- _Given records_

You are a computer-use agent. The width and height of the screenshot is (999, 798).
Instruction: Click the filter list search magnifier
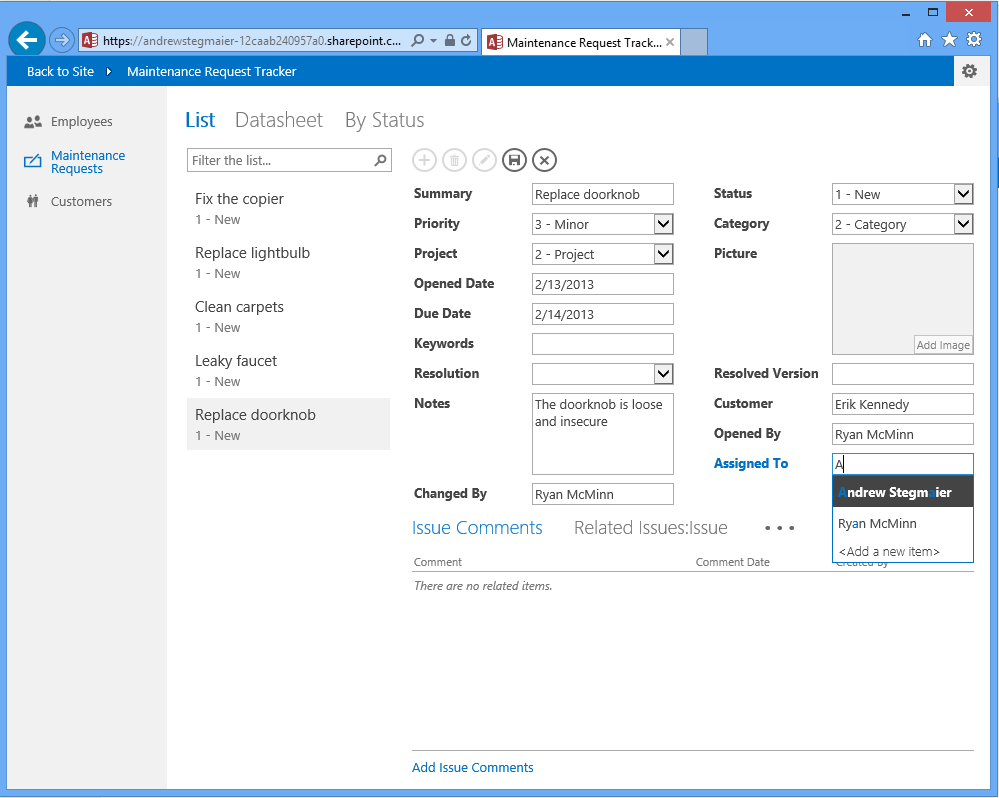click(x=380, y=160)
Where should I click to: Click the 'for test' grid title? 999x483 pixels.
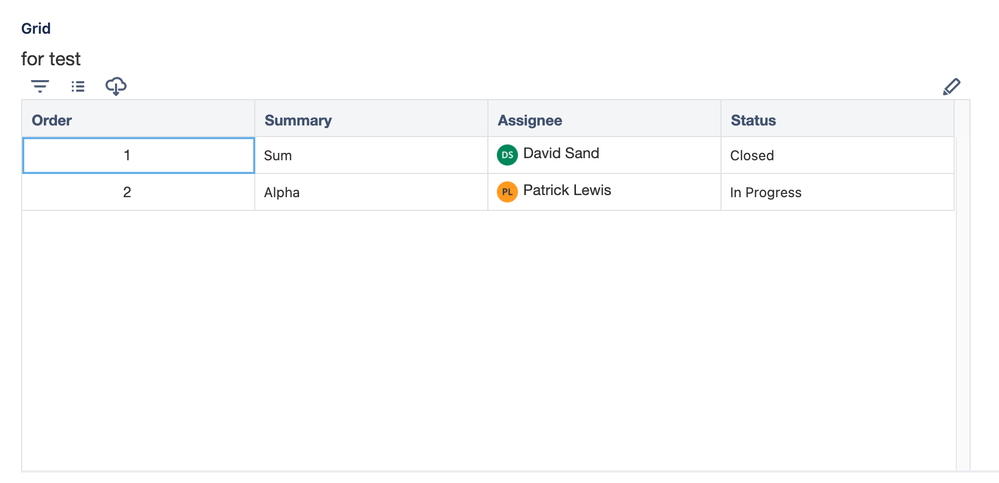click(x=51, y=59)
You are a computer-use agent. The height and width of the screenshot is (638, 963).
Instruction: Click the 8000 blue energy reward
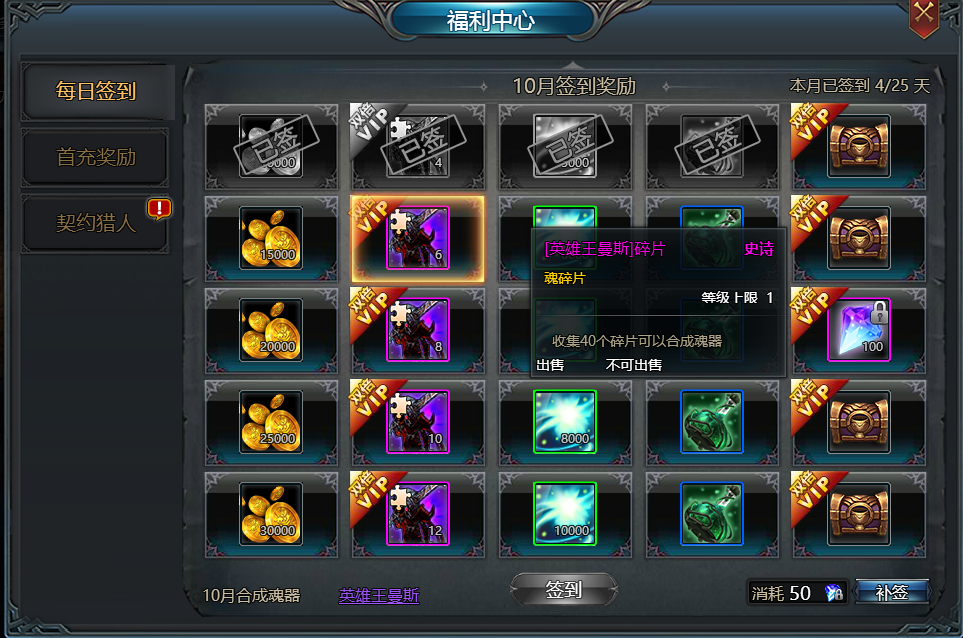(x=565, y=422)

- _Assignment_
Here the records must be restated exactly, minus any images.

- _Answer_
You are a computer-use agent. The width and height of the screenshot is (999, 798).
Instruction: Click the filter list search magnifier
click(x=380, y=160)
Where should I click to: Click the 'for test' grid title? 999x483 pixels.
click(x=51, y=59)
You are a computer-use agent. The height and width of the screenshot is (638, 963).
Instruction: Click the 8000 blue energy reward
(x=565, y=422)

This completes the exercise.